Никогда больше Констанция не будет заливаться жалкими, беспомощными слезами в сырой от горя постели, позволяя другим решать собственную судьбу.
Со времен их давней встречи в Акре Бодуэн III из пухлого отрока превратился в высокого, плотного мужа. Кучерявая каштановая бородка оторачивала широкое лицо, а орлиный нос и светлые, чуть навыкате глаза придавали королю сходство с филином. Однако влюбчивую Изабо де Бретолио молодой венценосец пленил еще до того, как выговорили его титул.
Король пожелал взглянуть на фортификации Антиохии. Дородный Бодуэн легко поднимался на смотровые площадки, опережая тучного коннетабля княжества Готье Аршамбо, следом карабкалась свита, за знатными баронами взлетали на верхотуру и с полдюжины простых шевалье, среди которых Констанция узнала Рейнальда Шатильонского. Значит, красивый крестоносец выжил под Дамаском и во Францию не вернулся, остался служить в Иерусалиме.
Рыцари с мальчишеским любопытством заглядывали в каждую бойницу, наперебой обсуждали эффективность защиты укреплений с различных позиций.
– Мы используем жгут из конского волоса, – хвастался антиохийский коннетабль новой метательной машиной. – Сарацинская придумка, а теперь против них же и направлена. Ни в одной крепости таких нет!
– В Иерусалиме мы такую барабаллисту с противовесом построили, из нее в гвоздь попасть можно!
Бодуэн с азартом чертил на сухой земле строение необыкновенной метательной машины, пробовал на прочность лестницы, исследовал конструкцию системы блоков, созданную по описаниям древнеримского инженера Витрувия, промерял глубину рвов, вертел лебедки, шкивы и подъемные колеса, увлеченно обсуждал со строителями тонкости подрывов фортификаций.
Констанция в черном вдовьем одеянии молча тащилась вслед за баронами по раскаленным нещадным июльским солнцем куртинам, с терпением великомученицы наблюдала, как рычаг толленона возносил воинов в огромной корзине на вершину стены, с кротостью святой выслушивала нескончаемые диспуты мужчин о способах засыпки рвов и ударной силе камнеметов.
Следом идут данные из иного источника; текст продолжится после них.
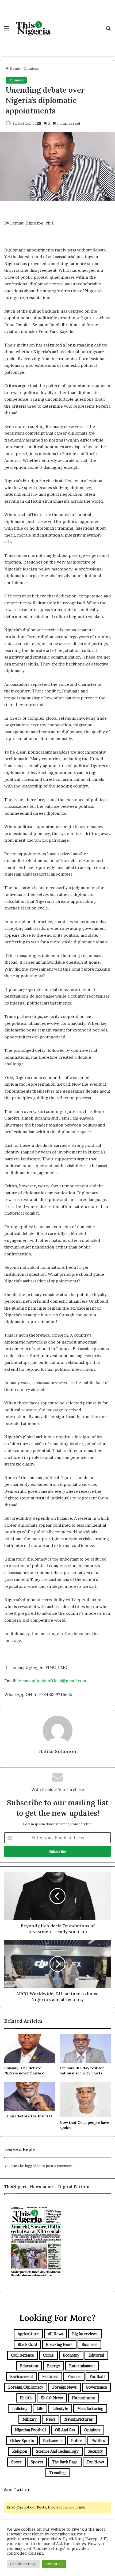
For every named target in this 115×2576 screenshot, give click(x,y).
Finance (73, 2376)
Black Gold (27, 2344)
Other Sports (22, 2440)
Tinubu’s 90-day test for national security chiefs (82, 2070)
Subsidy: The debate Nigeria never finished (24, 2070)
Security (95, 2451)
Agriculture (28, 2333)
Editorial (96, 2355)
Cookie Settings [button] (23, 2564)
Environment (21, 2376)
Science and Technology (57, 2451)
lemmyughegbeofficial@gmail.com (51, 1680)
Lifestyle (60, 2408)
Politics (98, 2440)
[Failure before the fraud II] (29, 2096)
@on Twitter (17, 2489)
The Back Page (65, 2462)
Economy (71, 2355)
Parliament (52, 2440)
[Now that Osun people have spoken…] (85, 2099)
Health (26, 2398)
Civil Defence (22, 2355)
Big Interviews (85, 2333)
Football (97, 2376)
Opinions (31, 68)
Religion (19, 2451)
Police (76, 2440)
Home (14, 68)
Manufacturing (90, 2408)
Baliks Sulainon (25, 123)
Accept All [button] (54, 2564)
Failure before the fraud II (28, 2116)
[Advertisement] (77, 23)
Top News (95, 2462)
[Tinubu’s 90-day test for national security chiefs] (85, 2048)
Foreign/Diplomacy (25, 2387)
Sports (37, 2462)
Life (40, 2408)
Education (29, 2366)
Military (29, 2419)
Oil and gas (65, 2430)
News (50, 2419)
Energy (53, 2366)
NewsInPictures (78, 2419)
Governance (96, 2387)
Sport (16, 2462)
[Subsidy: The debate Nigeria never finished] (29, 2048)
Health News (52, 2398)
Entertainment (82, 2366)
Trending (57, 2472)
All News (55, 2333)
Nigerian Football (30, 2430)
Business (89, 2344)
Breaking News (59, 2344)
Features (50, 2376)
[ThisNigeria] (33, 28)
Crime (48, 2355)
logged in (32, 2166)
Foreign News (64, 2387)
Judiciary (20, 2408)
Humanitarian (83, 2398)
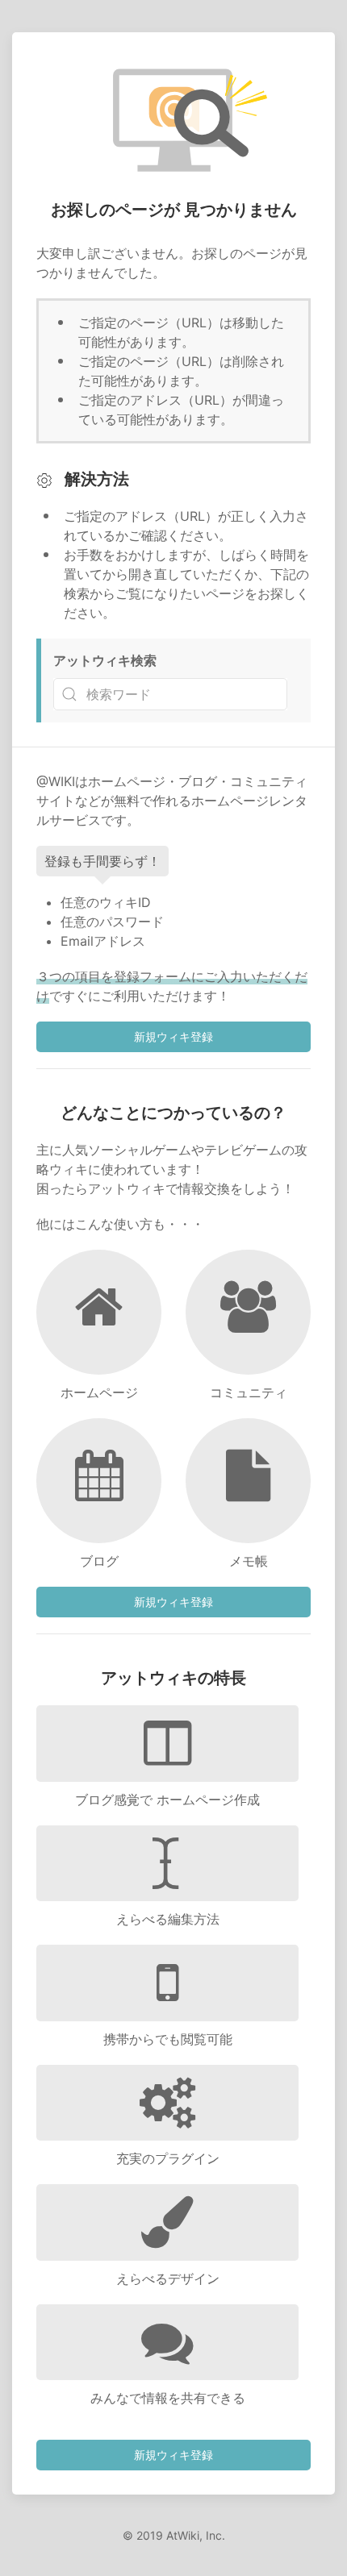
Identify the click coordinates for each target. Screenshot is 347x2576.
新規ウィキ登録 (173, 1036)
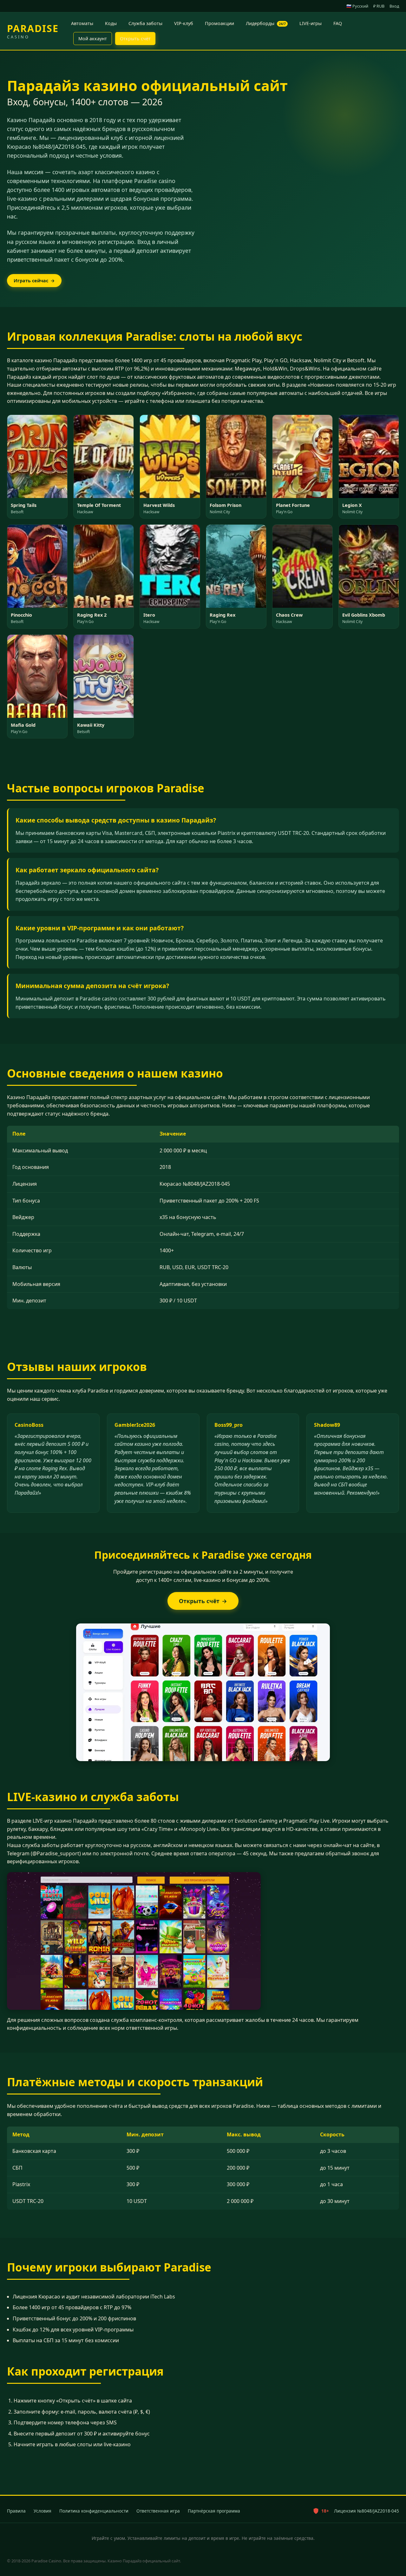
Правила (16, 2511)
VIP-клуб (183, 23)
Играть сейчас (34, 281)
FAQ (337, 23)
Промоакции (219, 23)
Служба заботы (145, 23)
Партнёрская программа (214, 2511)
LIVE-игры (310, 23)
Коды (111, 23)
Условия (42, 2511)
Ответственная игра (158, 2511)
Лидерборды (266, 23)
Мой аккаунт (92, 39)
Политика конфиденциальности (93, 2511)
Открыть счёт (135, 39)
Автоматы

Ее поддерживал только каркас долга и гордости, крепкий, как доспех на немощном старике, как пыточная клетка на сломленном узнике, как лиф на щуплой даме Филомене.
Посреди крутой, узкой лестницы Изабо оказалась перед королем и изящно оступилась. Но не успел галантный Бодуэн подхватить слабую прелестницу, как она очутилась в объятиях какого-то седоусого, бритого налысо рыцаря, обрадованно загудевшего:
– Мадам, осторожнее, обопритесь на мою руку! Никогда Бартоломео не допустит, чтобы хорошенькая женщина упала в его присутствии! Разве что она ожидает, чтобы Бартоломео сверху упал! – рыцарь треснул себя по ляжке и закатился оглушительным хохотом.